Ketimpangan penguasaan
berikut pengelolaan sumber daya alam adalah fakta yang tak terbantahkan.
Penguasaan lahan hutan oleh perusahaan besar pemegang ijin HPH dan/atau HTI
rata-rata adalah 700.000 ha, bahkan ada pemegang hak HPH/HTI yang mencapai 2,6
juta ha, nyaris setara dengan penguasaan lahan oleh perusahaan kehutanan negara
(Perhutani) di hutan Jawa. Di Jawa, Perhutani menguasai + 2,7 juta ha dengan
luas lahan konflik seluruh Jawa sekitar +100.000 ha.
Bandingkan dengan
penguasaan lahan oleh petani yang hanya mencapai rata-rata 0,25 ha di Jawa.
Sementara produktivitas Perhutani hanya 0,52 meter kubik per hektar per tahun,
sedangkan hutan rakyat + seluas 2 juta ha dengan produktivitas 2,72 meter kubik
per hektar per tahun.
Maka tak heran jika Kepala
BPN (2010) menyatakan hanya 0,2% penduduk menguasai 56% aset nasional,
konsentrasi aset yang besar ini 62-87% dalam bentuk tanah.

Daftar Tugas:
- 1) Ulangi persis bagian kutipan tentang ketimpangan penguasaan lahan, mulai dari "Penguasaan lahan hutan" sampai dengan "ha di Jawa.".
- 2) Teruskan tulisan mengenai ketimpangan penguasaan sumber daya alam, dimulai setelah kalimat terakhir yang tercantum.

Baris Dataset:
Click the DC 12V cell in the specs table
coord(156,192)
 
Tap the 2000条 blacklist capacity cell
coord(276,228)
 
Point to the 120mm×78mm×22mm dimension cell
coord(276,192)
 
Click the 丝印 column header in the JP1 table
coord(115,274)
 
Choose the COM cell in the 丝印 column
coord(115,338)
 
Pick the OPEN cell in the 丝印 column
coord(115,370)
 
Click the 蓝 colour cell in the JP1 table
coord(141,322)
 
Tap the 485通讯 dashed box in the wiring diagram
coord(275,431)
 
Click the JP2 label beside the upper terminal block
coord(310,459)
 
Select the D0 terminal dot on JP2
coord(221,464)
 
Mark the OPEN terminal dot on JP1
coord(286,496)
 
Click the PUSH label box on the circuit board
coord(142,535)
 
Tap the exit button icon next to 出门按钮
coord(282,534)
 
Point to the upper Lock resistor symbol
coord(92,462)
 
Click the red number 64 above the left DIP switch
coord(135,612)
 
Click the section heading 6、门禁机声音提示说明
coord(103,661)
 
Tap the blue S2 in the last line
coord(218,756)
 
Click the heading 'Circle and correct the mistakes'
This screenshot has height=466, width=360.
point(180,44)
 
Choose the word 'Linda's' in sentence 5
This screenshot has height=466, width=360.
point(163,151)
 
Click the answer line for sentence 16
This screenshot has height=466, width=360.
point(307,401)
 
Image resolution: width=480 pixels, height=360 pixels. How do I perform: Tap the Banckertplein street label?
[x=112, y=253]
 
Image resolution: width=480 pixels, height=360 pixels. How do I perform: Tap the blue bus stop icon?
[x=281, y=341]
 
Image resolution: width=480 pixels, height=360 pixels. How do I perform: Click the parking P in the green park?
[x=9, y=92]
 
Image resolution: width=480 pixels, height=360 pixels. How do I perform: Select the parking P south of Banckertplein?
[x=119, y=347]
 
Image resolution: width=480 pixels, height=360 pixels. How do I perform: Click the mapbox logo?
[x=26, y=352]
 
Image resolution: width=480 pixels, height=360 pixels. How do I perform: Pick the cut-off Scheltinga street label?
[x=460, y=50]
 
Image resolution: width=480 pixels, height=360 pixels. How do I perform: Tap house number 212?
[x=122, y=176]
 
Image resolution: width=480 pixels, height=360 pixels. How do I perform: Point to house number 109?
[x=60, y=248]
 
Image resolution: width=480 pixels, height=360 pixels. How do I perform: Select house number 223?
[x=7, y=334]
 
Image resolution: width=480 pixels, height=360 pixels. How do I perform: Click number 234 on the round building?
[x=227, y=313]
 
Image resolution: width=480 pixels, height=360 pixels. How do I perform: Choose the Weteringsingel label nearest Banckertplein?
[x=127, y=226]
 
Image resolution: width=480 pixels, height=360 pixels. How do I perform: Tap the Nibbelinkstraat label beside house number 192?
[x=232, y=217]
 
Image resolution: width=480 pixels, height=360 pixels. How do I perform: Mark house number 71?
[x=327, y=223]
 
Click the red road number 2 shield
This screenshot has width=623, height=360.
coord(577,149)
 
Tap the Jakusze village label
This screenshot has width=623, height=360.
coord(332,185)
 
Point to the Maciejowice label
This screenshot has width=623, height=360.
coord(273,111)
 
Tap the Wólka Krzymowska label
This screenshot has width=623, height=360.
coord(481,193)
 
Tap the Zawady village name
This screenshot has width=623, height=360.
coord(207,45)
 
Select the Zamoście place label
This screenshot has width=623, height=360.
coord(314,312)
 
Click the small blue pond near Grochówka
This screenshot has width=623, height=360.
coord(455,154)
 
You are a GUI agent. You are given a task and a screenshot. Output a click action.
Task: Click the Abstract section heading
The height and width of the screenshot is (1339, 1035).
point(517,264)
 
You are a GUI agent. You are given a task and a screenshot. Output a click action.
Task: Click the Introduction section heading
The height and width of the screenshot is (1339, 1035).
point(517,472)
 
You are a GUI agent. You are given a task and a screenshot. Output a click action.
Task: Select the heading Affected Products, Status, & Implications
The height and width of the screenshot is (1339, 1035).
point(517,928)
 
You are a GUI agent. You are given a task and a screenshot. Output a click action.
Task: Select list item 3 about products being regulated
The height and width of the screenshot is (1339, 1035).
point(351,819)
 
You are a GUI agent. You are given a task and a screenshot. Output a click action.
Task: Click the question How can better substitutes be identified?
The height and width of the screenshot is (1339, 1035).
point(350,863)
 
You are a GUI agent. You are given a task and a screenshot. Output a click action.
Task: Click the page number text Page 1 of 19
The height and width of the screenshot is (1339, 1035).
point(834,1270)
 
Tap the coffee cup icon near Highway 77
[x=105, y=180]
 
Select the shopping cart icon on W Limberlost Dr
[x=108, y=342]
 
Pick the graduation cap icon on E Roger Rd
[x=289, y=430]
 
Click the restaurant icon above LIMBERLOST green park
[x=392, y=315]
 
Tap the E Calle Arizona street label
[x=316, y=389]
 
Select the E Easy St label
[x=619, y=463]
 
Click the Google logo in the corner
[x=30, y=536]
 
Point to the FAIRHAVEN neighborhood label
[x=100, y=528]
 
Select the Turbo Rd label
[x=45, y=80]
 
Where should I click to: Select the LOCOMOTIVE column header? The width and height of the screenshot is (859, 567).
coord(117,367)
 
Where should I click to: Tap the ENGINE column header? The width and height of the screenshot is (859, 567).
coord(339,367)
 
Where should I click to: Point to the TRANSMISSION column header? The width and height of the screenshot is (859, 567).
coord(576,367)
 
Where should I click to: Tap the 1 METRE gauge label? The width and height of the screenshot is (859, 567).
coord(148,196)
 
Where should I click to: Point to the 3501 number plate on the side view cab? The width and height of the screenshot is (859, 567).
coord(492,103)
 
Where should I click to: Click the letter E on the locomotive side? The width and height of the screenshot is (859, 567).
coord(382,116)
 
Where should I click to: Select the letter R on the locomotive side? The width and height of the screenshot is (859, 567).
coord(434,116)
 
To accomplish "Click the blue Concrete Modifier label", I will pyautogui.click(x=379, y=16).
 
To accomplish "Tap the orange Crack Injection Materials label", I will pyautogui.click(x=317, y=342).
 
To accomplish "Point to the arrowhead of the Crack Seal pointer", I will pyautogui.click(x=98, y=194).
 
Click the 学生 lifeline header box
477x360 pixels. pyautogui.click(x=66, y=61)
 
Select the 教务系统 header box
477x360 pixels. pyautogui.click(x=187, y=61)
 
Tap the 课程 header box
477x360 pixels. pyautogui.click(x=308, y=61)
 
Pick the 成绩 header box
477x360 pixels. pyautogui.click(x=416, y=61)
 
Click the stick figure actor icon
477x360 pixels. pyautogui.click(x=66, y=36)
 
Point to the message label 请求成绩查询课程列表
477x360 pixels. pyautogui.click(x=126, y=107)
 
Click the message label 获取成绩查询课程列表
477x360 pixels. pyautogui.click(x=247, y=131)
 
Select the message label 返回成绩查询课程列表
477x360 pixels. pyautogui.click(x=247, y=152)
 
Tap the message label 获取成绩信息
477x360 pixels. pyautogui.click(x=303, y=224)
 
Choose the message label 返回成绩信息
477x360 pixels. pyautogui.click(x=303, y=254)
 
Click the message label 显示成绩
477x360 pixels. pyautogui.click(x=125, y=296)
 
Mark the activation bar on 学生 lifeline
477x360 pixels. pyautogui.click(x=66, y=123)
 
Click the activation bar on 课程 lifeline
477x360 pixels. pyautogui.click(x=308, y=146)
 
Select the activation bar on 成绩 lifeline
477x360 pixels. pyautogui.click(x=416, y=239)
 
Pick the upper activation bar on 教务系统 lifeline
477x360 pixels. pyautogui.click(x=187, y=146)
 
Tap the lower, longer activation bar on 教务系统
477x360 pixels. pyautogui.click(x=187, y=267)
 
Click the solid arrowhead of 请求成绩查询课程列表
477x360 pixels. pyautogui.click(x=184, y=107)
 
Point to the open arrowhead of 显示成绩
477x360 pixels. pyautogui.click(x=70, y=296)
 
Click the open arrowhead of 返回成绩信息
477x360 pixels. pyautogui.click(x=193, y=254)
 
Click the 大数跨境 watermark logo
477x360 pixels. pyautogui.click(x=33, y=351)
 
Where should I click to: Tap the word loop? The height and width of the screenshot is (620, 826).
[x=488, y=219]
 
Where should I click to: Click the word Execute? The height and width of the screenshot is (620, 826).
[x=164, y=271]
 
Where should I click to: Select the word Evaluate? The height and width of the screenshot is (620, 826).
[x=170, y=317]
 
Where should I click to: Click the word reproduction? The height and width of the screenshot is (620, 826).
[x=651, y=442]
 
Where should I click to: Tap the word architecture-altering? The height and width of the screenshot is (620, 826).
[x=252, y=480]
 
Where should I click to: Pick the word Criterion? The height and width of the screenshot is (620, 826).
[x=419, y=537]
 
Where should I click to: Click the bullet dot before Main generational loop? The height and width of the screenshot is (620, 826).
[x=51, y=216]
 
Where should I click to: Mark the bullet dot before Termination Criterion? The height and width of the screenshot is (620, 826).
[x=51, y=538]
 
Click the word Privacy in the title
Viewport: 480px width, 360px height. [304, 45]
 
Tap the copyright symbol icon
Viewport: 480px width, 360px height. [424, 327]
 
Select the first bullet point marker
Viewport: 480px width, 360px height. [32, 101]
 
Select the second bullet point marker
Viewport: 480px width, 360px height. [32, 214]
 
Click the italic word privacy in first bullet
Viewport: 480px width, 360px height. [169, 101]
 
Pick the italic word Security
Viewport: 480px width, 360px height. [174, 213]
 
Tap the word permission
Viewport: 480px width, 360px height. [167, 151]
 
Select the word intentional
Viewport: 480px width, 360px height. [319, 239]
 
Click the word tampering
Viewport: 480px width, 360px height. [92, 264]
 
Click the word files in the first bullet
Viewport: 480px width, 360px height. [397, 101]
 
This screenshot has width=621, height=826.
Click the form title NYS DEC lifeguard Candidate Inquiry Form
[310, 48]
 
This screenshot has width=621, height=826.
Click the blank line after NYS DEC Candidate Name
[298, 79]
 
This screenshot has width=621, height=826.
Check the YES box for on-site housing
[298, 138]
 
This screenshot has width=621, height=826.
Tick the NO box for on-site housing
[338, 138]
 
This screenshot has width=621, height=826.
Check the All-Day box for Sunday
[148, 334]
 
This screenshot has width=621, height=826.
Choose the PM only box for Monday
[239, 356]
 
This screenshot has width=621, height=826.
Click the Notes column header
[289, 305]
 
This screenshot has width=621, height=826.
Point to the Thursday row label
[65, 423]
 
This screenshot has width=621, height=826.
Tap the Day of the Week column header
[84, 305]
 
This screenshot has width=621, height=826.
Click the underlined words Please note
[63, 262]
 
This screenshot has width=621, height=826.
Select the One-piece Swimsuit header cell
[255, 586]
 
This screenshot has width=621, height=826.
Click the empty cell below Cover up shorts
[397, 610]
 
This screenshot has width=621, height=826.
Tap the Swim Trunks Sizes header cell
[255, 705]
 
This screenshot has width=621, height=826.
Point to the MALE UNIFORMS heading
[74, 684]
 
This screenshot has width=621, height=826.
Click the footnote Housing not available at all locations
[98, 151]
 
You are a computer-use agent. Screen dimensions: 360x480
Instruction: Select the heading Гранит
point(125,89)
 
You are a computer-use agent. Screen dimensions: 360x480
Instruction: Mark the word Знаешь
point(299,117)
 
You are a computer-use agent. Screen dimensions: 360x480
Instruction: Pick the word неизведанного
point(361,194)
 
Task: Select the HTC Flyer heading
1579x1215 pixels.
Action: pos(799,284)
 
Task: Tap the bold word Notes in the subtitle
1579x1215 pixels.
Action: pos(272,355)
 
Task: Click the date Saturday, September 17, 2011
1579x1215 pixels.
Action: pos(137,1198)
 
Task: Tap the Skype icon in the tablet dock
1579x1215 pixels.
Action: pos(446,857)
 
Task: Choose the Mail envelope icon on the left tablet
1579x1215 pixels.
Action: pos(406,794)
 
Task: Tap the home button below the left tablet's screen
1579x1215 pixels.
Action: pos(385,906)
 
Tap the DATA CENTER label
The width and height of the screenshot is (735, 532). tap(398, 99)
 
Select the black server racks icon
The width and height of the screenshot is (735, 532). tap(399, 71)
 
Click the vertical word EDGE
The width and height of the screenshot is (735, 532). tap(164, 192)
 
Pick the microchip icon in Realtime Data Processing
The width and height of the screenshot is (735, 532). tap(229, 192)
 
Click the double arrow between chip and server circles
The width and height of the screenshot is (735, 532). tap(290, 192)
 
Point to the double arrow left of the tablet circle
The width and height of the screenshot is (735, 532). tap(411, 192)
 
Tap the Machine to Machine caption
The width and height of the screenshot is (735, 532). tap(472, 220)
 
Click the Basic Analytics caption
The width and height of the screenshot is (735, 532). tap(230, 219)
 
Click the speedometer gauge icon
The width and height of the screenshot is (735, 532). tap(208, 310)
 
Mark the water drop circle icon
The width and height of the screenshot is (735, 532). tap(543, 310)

Jawaban Tiap Tugas:
- 1)
Penguasaan lahan hutan oleh perusahaan besar pemegang ijin HPH dan/atau HTI
rata-rata adalah 700.000 ha, bahkan ada pemegang hak HPH/HTI yang mencapai 2,6
juta ha, nyaris setara dengan penguasaan lahan oleh perusahaan kehutanan negara
(Perhutani) di hutan Jawa. Di Jawa, Perhutani menguasai + 2,7 juta ha dengan
luas lahan konflik seluruh Jawa sekitar +100.000 ha.
Bandingkan dengan
penguasaan lahan oleh petani yang hanya mencapai rata-rata 0,25 ha di Jawa.

- 2)
Tak heran jika kini
konflik agraria mengalami perluasan skala konflik meliputi luas lahan konflik,
intensitas konflik, hingga aktor pelaku konflik yang tak lagi hanya melibatkan
unsur rakyat menghadapi aparat keamanan, modal swasta nasional, tetapi juga
modal global. Di akhir 2012 HUMA mencatat setidaknya 232 konflik agraria dengan
luas areal konflik + 2.034.286 ha.
Upaya Menyelesaikan Konflik Agraria Tak
Sungguh-Sungguh
Sementara itu upaya menyelesaikan konflik agraria tak
pernah sungguh-sungguh dilakukan oleh Pemerintah dan DPR. Padahal TAP MPR Nomor
IX/MPR/2001 tentang Pembaruan Agraria dan Pengelolaan Sumber Daya Alam yang
masih berlaku mengamanatkan Presiden dan DPR untuk
1)
Melakukan
peninjauan kembali segala perundangan-undangan dan peraturan di bidang agraria
yang selama ini sifatnya sektoral, tumpang tindih, dan tidak mengandung
semangat untuk mengedepankan kepentingan rakyat banyak dalam hal penguasaan,
pemanfaatan, dan pengelolaan tanah dan sumberdaya alam lainnya;
2)
melakukan
penataan kembali penguasaan, pemilikan, penggunaan dan pemanfaatan tanah yang
berkeadilan yang lebih dikenal dengan istilah landreform, sekaligus dilakukan
pendataan dan inventarisasi tanah untuk kepentingan landreform ini;
3)
menyelesaikan
konflik-konflik agraria dan pengelolaan sumberdaya alam dengan berpegang pada
prinsip menjunjung tinggi hak azasi manusia, termasuk memperkuat kelembagaan
yang akan bertugas melaksanakan penyelesaian sengketa-sengketa ini;
4)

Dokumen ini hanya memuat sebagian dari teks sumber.